The QCS Work Camp Program provides valuable labour for community service projects across regional Queensland and promotes successful prisoner rehabilitation.


By Alex Burton, Engagement Officer

The QCS Work Camp Program is one of the most successful prisoner rehabilitation schemes in Australia, injecting around $3.5 million worth of labour into regional Queensland through community service in the last financial year. There are currently 13 work camp sites across Queensland, with 11 camps of male prisoners and two camps of female prisoners. Geographically, they are spread from as far south as Dirranbandi, near the New South Wales border, to as far north as Innisfail. The work camps are annexed to correctional centres and in 2014-15, they accommodated 74 low risk male prisoners and 11 low risk female prisoners.

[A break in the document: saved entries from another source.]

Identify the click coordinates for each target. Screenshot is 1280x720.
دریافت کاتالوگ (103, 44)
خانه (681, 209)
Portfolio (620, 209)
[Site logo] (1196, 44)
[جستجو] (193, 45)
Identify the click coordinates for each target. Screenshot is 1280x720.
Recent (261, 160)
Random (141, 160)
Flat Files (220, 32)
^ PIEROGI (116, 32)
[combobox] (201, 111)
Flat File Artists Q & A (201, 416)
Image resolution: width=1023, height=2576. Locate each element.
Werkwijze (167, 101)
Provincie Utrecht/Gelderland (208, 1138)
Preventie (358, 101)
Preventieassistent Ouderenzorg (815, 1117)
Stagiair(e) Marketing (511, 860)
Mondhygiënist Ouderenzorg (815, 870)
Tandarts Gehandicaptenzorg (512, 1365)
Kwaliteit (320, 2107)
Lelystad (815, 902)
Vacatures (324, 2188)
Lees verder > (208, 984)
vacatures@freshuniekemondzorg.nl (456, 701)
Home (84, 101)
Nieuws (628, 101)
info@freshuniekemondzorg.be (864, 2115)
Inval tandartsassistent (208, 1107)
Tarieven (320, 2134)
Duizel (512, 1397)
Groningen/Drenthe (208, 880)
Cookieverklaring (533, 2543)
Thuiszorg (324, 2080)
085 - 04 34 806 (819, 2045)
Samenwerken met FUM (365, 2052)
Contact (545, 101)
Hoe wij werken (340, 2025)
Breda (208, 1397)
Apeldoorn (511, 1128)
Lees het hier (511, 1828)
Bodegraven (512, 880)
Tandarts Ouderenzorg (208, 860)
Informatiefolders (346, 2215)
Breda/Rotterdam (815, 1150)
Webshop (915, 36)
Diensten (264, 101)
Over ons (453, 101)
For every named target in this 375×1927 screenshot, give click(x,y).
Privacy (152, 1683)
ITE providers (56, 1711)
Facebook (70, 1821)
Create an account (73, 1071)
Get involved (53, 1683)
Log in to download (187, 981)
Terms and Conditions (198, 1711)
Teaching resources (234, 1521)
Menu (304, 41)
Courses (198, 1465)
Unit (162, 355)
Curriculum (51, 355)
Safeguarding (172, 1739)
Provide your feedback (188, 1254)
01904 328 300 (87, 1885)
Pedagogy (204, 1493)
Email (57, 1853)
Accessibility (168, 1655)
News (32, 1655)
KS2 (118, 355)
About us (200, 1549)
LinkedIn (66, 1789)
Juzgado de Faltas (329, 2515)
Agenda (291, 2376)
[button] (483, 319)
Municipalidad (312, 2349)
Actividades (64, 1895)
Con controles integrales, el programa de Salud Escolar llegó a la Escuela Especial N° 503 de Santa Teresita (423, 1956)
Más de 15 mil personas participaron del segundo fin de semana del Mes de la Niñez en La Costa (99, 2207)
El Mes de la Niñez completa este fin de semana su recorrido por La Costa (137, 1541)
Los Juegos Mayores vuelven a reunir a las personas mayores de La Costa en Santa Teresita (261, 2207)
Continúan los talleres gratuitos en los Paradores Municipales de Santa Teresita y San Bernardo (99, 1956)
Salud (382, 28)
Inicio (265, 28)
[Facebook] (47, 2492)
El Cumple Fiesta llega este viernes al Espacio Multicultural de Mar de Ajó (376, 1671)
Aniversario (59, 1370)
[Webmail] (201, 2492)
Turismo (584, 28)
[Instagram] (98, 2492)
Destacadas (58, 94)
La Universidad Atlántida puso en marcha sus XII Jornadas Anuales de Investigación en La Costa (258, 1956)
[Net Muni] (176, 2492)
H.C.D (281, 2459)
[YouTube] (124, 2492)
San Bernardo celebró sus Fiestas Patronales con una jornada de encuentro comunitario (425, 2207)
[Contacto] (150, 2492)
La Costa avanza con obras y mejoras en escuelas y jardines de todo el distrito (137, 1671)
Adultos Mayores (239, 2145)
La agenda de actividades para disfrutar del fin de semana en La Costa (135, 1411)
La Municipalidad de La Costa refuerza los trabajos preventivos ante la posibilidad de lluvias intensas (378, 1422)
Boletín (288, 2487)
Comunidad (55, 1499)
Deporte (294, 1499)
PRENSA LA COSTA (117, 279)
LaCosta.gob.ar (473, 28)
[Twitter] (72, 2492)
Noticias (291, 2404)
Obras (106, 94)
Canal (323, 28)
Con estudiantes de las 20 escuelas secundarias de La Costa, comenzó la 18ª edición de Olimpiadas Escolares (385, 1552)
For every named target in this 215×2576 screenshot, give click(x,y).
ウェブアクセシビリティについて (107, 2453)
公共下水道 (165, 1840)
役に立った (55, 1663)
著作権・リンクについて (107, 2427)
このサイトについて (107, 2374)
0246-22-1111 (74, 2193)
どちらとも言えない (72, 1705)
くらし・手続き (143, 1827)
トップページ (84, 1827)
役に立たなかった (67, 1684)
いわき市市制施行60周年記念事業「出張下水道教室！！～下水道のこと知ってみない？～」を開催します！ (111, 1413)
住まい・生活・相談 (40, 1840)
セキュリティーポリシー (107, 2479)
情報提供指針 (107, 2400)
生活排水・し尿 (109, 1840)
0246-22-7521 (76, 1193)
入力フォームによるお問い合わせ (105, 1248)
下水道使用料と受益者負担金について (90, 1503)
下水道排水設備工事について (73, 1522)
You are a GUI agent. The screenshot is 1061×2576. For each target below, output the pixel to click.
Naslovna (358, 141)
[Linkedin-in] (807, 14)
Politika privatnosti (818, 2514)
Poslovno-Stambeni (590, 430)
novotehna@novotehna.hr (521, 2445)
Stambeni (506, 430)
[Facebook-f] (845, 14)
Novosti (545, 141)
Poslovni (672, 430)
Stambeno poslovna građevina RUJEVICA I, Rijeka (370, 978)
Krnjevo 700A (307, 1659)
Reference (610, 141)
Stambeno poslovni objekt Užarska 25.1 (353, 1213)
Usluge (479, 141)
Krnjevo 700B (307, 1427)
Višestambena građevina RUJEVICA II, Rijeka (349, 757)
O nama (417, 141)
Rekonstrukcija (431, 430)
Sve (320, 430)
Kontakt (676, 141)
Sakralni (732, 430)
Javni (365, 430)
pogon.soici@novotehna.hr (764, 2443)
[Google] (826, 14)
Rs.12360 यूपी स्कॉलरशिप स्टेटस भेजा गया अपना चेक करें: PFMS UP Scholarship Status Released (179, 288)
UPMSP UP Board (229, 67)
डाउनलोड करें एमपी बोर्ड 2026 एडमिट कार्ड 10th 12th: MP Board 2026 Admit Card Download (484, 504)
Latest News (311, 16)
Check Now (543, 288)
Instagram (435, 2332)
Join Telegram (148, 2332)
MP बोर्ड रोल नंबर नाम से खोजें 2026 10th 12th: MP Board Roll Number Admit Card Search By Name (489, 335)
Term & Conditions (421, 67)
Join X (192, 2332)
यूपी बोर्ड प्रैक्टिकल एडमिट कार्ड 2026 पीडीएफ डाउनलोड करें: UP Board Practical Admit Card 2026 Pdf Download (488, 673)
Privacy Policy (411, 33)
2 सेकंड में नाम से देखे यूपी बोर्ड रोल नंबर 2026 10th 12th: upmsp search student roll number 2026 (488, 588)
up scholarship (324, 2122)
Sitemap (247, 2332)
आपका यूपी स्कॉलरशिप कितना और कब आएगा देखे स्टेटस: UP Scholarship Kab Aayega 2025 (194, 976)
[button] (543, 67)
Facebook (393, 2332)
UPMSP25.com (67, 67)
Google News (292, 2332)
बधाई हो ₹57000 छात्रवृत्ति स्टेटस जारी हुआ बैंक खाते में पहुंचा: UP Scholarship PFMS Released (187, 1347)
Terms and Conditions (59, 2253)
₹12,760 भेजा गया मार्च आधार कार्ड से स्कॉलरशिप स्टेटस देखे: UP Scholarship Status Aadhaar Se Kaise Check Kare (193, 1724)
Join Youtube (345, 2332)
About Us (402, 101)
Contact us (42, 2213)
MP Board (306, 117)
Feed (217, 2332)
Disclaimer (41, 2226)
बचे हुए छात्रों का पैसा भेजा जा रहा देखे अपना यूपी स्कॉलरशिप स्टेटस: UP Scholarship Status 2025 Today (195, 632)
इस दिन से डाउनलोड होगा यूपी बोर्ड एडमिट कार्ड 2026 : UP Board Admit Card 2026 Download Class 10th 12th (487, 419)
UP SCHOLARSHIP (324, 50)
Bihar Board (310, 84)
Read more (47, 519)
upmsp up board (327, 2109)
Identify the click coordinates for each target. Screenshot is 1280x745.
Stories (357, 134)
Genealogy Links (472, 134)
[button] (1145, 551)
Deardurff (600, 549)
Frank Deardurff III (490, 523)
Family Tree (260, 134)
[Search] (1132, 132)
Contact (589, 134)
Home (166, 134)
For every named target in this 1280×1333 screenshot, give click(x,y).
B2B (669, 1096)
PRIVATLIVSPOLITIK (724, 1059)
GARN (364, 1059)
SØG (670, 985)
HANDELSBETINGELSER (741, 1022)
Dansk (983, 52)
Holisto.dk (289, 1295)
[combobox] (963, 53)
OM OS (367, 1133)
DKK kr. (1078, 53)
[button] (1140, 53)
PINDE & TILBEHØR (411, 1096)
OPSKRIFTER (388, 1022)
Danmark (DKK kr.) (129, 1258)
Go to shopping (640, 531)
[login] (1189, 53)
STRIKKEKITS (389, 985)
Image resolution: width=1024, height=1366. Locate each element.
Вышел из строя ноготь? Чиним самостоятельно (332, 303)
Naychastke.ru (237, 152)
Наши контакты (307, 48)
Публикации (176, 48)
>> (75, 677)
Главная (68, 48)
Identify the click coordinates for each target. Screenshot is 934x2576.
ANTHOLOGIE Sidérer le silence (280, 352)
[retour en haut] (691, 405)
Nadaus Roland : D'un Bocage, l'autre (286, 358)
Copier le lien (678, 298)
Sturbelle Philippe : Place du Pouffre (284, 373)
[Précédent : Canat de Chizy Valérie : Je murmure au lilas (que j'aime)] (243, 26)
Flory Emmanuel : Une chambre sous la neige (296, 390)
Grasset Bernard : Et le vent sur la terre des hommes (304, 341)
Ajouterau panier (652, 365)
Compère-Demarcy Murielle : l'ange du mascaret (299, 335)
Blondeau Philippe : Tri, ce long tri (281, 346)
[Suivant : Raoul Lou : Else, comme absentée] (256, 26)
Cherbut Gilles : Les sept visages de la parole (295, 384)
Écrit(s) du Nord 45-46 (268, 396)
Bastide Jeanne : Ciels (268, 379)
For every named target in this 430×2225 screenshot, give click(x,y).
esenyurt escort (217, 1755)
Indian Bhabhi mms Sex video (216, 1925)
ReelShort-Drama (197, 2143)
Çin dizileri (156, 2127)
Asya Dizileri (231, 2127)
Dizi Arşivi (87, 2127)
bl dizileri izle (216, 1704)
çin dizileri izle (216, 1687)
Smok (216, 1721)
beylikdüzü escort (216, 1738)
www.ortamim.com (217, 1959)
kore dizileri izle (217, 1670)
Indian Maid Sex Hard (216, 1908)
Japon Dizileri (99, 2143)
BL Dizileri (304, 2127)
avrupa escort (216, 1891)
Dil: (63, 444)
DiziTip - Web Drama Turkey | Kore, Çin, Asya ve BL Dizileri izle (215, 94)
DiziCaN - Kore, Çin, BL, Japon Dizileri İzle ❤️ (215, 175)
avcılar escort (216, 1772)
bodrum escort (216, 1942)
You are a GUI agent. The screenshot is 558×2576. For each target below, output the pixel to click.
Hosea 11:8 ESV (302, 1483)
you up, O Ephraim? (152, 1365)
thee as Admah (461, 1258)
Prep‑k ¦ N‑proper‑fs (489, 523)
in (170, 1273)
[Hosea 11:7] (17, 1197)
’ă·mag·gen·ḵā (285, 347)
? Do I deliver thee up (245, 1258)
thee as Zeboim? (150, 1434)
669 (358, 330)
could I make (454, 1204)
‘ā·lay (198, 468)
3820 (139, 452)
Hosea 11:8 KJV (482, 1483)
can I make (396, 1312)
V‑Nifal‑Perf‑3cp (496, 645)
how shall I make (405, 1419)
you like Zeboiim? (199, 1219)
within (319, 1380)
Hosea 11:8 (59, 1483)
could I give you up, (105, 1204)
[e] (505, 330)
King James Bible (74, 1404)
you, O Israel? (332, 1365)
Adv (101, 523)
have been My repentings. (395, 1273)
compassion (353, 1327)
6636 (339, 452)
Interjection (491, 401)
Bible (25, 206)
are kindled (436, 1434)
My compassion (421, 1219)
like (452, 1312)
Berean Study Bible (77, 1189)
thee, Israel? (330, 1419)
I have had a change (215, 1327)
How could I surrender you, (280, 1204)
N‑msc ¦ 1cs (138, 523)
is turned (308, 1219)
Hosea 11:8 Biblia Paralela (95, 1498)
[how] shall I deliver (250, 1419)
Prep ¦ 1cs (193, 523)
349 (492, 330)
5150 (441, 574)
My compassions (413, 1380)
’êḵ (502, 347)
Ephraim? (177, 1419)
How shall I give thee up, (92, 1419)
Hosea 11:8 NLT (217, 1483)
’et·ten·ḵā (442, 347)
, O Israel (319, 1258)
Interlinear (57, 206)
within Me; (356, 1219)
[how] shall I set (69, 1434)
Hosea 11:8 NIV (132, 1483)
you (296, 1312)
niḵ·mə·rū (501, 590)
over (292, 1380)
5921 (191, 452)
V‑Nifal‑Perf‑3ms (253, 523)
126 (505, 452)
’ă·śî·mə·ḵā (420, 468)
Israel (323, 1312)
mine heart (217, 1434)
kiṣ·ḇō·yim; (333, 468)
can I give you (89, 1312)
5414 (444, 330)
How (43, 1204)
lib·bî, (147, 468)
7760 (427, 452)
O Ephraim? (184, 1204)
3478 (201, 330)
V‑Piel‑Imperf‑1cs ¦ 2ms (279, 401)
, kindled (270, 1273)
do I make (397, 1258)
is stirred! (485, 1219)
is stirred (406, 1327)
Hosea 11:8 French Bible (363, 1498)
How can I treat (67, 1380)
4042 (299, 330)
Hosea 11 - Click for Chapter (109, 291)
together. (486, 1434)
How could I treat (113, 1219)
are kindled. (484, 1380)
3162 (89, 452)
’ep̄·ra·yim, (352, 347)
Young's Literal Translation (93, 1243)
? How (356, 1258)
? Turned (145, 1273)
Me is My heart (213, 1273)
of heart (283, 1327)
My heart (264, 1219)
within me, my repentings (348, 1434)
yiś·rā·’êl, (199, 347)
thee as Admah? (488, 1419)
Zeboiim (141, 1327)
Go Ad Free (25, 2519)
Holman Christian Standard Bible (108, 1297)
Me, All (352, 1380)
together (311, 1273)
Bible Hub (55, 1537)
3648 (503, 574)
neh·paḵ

Work camps provide valuable labour for community service projects in regional Queensland, while also providing prisoners with an opportunity to make reparation. Community Advisory Committees (CACs) are made up of members of regional councils, police, local business owners, community groups and local residents, as well as the work camp field supervisors. It is their role to nominate and assess priorities for community service projects, provide information and advice about the views of the local community, and promote effective relationships between the community and QCS.

The work camp program began in 1990 as part of an emergency response effort in Charleville following devastating floods. Since this time, the work camps continue to provide emergency assistance across Queensland after floods, storms and other disasters, however, their work extends beyond emergency response. The work completed by prisoners also includes the ongoing maintenance of cemeteries, parks and showgrounds, to the restoration of significant landmarks and buildings of historical importance.